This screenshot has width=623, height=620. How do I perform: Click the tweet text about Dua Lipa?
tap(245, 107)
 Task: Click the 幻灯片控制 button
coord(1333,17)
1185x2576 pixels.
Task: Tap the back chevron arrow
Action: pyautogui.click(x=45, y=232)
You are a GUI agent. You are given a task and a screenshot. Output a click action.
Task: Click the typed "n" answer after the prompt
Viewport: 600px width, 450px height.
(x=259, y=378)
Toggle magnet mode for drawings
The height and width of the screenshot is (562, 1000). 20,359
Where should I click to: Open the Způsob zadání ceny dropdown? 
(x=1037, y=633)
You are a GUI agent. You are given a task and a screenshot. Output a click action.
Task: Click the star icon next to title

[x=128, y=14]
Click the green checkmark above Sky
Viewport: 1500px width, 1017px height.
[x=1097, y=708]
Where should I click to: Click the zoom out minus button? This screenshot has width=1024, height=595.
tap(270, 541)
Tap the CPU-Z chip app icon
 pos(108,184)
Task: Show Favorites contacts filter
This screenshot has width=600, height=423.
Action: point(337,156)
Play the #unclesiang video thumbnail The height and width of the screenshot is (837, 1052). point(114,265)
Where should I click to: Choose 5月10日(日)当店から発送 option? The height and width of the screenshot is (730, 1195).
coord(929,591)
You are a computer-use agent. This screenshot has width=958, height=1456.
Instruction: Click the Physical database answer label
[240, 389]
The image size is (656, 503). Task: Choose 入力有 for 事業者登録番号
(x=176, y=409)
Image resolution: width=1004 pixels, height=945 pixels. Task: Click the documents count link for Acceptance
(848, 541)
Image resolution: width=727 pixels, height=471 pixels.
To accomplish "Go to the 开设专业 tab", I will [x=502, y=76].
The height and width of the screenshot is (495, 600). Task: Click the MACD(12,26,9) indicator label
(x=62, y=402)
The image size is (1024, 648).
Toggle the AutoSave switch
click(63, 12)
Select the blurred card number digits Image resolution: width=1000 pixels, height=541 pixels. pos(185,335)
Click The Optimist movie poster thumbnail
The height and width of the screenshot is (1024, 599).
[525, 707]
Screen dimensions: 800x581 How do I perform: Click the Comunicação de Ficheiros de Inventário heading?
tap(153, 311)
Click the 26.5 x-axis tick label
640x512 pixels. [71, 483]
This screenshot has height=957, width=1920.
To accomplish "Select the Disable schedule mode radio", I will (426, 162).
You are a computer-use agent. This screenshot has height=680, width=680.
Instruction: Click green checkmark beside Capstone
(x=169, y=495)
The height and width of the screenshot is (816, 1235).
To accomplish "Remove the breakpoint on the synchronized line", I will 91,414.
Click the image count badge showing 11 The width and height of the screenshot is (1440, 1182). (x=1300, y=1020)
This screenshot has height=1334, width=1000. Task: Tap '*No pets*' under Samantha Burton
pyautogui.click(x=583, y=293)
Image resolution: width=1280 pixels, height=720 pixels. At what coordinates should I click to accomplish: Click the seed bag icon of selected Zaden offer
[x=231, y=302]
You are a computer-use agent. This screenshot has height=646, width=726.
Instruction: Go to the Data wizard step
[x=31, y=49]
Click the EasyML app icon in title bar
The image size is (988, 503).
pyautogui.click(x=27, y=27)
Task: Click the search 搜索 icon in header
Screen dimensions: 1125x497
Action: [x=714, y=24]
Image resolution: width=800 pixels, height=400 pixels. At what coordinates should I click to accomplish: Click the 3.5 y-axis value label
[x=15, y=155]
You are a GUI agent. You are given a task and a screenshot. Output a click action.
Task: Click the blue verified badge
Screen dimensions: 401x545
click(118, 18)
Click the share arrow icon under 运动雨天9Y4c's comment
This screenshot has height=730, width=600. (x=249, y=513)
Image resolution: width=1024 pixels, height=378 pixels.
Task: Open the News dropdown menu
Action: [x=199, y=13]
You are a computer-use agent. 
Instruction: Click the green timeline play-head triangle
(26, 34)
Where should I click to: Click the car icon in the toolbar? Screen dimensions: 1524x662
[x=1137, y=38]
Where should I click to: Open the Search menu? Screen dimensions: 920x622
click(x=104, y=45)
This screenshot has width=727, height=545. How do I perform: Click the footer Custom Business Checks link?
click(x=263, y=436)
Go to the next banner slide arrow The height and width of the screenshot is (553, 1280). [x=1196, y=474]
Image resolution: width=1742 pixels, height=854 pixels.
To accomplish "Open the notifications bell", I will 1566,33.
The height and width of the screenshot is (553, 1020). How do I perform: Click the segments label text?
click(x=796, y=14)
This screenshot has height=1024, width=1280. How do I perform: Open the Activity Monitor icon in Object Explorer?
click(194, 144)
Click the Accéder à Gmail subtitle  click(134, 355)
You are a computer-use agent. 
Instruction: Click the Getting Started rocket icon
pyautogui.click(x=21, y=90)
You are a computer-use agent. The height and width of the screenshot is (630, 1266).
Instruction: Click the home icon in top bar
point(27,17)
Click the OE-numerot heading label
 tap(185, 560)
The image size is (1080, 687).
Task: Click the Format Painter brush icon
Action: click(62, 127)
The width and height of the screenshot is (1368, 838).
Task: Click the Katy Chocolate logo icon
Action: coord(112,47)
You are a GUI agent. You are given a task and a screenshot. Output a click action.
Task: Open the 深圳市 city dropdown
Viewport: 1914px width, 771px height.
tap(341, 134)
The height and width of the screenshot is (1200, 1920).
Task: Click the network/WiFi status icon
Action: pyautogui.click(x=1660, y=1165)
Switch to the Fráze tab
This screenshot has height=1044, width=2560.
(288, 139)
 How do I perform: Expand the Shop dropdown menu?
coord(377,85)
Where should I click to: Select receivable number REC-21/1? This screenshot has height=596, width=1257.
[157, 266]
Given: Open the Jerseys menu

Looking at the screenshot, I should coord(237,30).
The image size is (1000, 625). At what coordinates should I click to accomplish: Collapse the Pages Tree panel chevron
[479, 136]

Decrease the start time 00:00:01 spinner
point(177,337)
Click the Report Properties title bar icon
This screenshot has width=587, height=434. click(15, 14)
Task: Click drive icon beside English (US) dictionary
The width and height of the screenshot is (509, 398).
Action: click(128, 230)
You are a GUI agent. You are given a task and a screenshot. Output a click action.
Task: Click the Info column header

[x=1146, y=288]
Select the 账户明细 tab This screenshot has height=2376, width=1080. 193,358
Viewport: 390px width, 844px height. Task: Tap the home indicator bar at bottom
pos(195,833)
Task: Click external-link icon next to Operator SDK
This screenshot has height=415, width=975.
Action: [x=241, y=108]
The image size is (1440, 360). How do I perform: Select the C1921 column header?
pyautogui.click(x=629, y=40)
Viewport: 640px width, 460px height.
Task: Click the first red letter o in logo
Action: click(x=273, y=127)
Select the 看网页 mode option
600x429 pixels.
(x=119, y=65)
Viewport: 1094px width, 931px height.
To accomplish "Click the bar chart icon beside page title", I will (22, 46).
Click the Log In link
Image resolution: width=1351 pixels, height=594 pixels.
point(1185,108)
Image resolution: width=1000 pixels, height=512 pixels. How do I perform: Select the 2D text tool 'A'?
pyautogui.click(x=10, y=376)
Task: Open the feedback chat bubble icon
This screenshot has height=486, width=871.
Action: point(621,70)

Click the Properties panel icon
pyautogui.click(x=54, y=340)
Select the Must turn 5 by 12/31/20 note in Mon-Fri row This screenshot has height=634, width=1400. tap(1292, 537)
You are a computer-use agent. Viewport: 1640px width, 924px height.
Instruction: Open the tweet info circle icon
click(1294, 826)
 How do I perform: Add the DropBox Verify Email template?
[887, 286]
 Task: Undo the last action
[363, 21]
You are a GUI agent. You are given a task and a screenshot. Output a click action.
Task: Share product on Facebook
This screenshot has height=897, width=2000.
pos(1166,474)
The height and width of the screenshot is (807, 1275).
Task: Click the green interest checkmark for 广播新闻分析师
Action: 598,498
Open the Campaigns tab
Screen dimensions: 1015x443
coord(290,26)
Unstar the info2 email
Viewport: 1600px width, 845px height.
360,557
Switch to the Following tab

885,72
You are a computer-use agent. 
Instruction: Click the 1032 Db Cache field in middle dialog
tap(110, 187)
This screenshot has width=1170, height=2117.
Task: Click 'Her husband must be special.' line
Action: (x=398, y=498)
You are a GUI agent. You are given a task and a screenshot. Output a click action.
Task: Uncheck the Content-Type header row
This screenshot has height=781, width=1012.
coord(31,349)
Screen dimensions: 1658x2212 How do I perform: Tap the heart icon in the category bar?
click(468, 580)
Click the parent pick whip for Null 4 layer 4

#####

= About this task =
Which of the lines in the data contain the string "thumbnail"? Return each one.

= Solved problem =
Play the #unclesiang video thumbnail The height and width of the screenshot is (837, 1052). point(114,265)
Click The Optimist movie poster thumbnail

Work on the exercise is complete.